Wednesday, December 15, 2021

The Kennedys of Ayrshire, Ulster and Fife

There's a kind of a 'black hole' knowledge gap about Ulster's connections with Scotland in between the two massive events of A) the Bruce campaign of the early 1300s, and B) the arrival of Hamilton & Montgomery in 1606. That's almost three centuries that need to be properly uncovered and explained. One family where some major research should be done is the Kennedys of Ayrshire, later the Earls of Cassilis (pronounced Cassells). They had been gifted a title and land by Robert the Bruce, and both the Hamilton Manuscripts and Montgomery Manuscripts show that a new wave of Ayrshire Kennedys came to Ulster with them in the early 1600s.

But in between those two big dates the Kennedys had various castles and family seats along the Ayrshire coast, firstly at Dunure and also at Culzean. Their name can be found in histories of Maybole (where the Kennedys founded a college in 1246; source here) and Ballantrae, and there is of course a Castle Kennedy near Stranraer. This rhyme gives some idea of their influence –

From Wigton to the toun of Ayr,
Port Patrick and the cruives of Cree;
Man need not think for to byde there,
Unless he court with Kennedie."

The first Lord Kennedy was Gilbert Kennedy of Dunure (1405–1489) and was titled in 1457. His parents had been Sir James Kennedy and Lady Mary Stewart who was daughter of Robert III King of Scots. So the Kennedys were powerful and influential within Scottish society.

Crossraguel Abbey, Ayrshire – Churches, Cathedrals & Abbeys | VisitScotland

The Kennedys were deeply involved in ecclesiastical life and history of the magnificent Crossraguel Abbey just outside Maybole (shown above).
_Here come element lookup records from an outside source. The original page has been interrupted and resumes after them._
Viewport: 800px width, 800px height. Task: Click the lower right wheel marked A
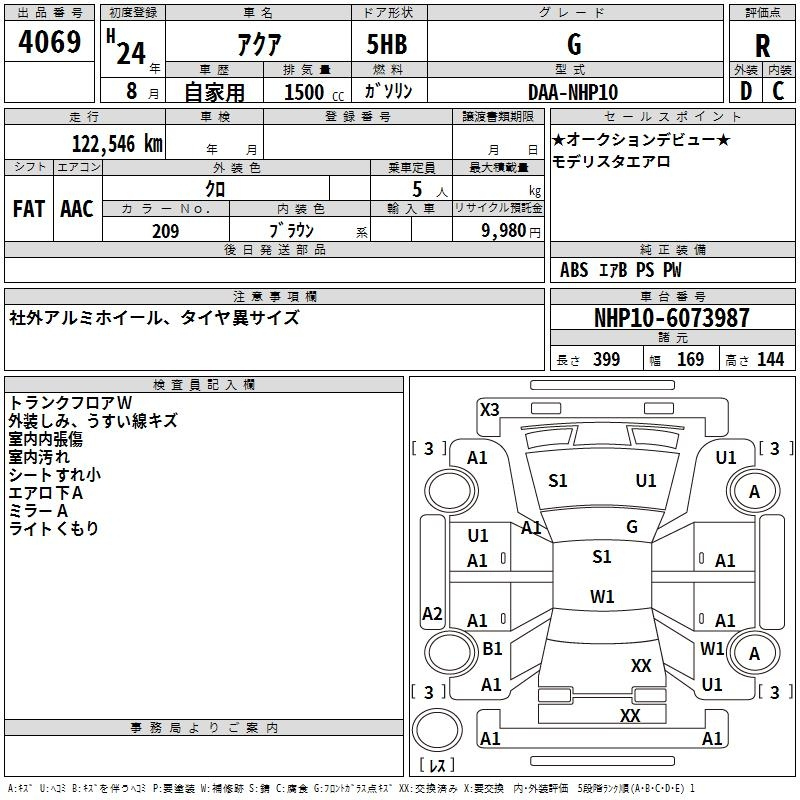click(x=754, y=653)
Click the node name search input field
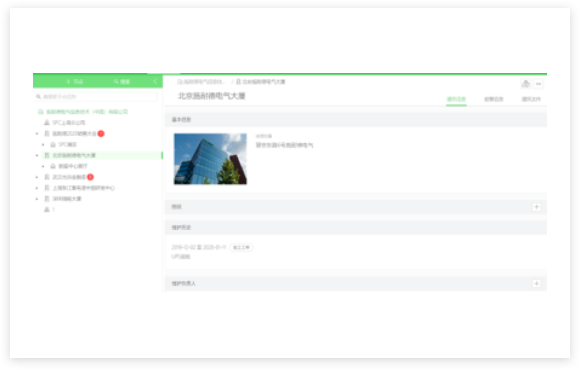 pos(95,97)
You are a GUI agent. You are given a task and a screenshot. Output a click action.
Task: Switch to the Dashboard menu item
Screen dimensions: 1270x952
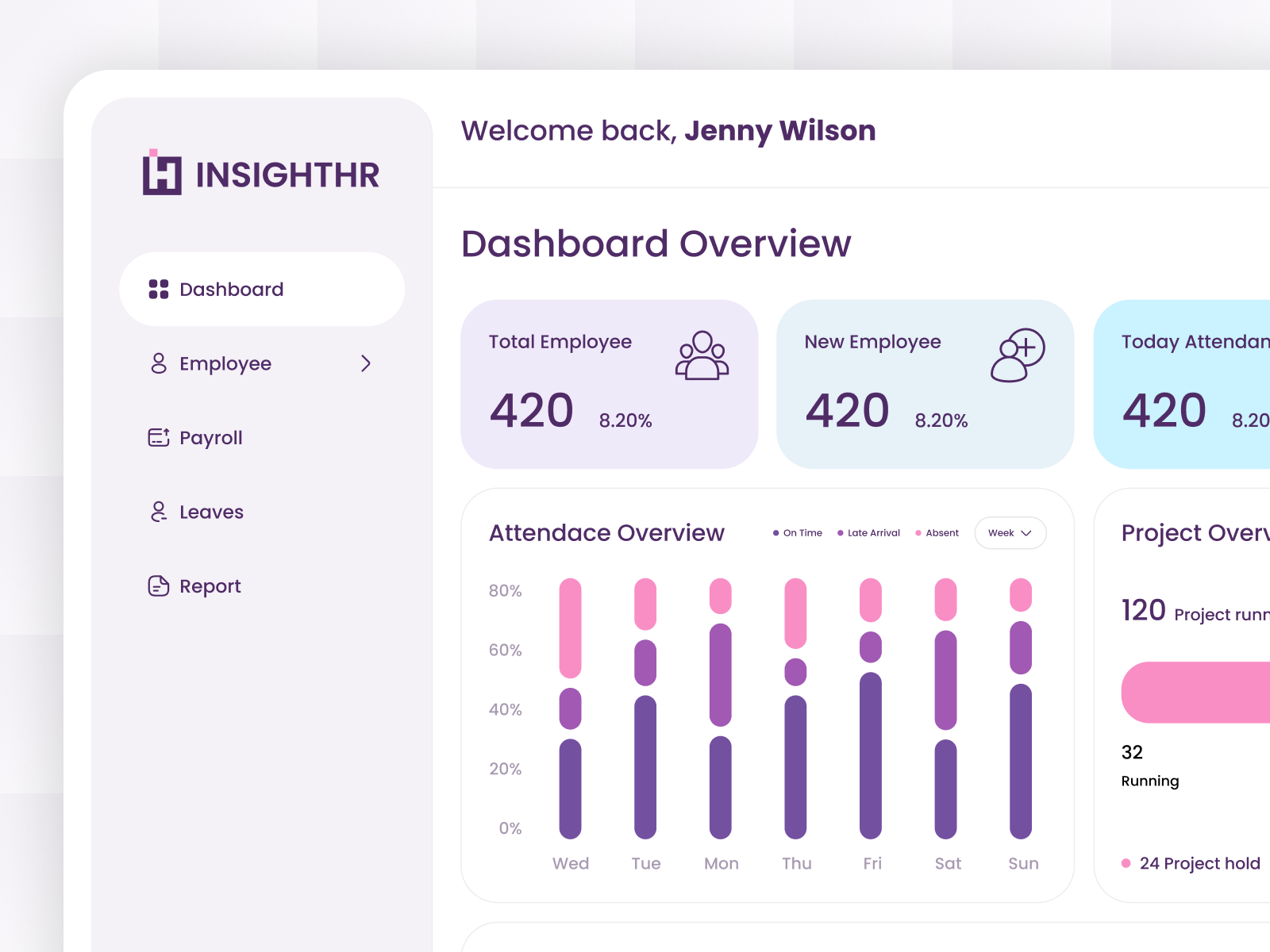coord(231,289)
Two big things came to my attention again recently. 

BANGOR: John Kennedy, Abbot of Bangor Abbey was appointed to that position in County Down in 1395. His seal and matrix are on display in North Down Museum in Bangor. The illustration here is from the Ulster Journal of Archaeology, Second Series, Vol 7, No 1 (January 1901). The seal was reportedly found at Saul Abbey; the text reads Sigillum Rev. Patris Johanis Kenedy, Abbatis de Bangor (translation: The Seal of the Rev. Father John Kenedy, Abbot of Bangor).

Rev William Reeves' 1847 Ecclesiastical Antiquities of Down, Connor and Dromore has nothing to say about Kenedy; neither does Rev. James O'Laverty's 1878 An historical account of the Diocese of Down and Connor, ancient and modern. But it is possible that John Kennedy was of the Ayrshire family. Certainly the Abbot of Crossraguel Abbey was also titled 'Ambassador to Ireland' in 1429 (source here).


ST ANDREWS: James Kennedy, Archbishop of St Andrews (1408–1465) in Scotland was appointed to that position in 1440. He was a younger brother of the first Lord Kennedy. He succeeded Henry Wardlaw who had founded the University of St Andrews in 1413. Archbishop Kennedy was a key figure in the development of the town as a centre of ecclesiastical learning. He was buried in St Salvator's Chapel, with a magnificent memorial tomb (see here). His seal looks pretty similar to that of John of Bangor –




• The family history, published in 1849 and entitled Historical Account of the Noble Family of Kennedy, Marquess of Ailsa and Earl of Cassilis is online here.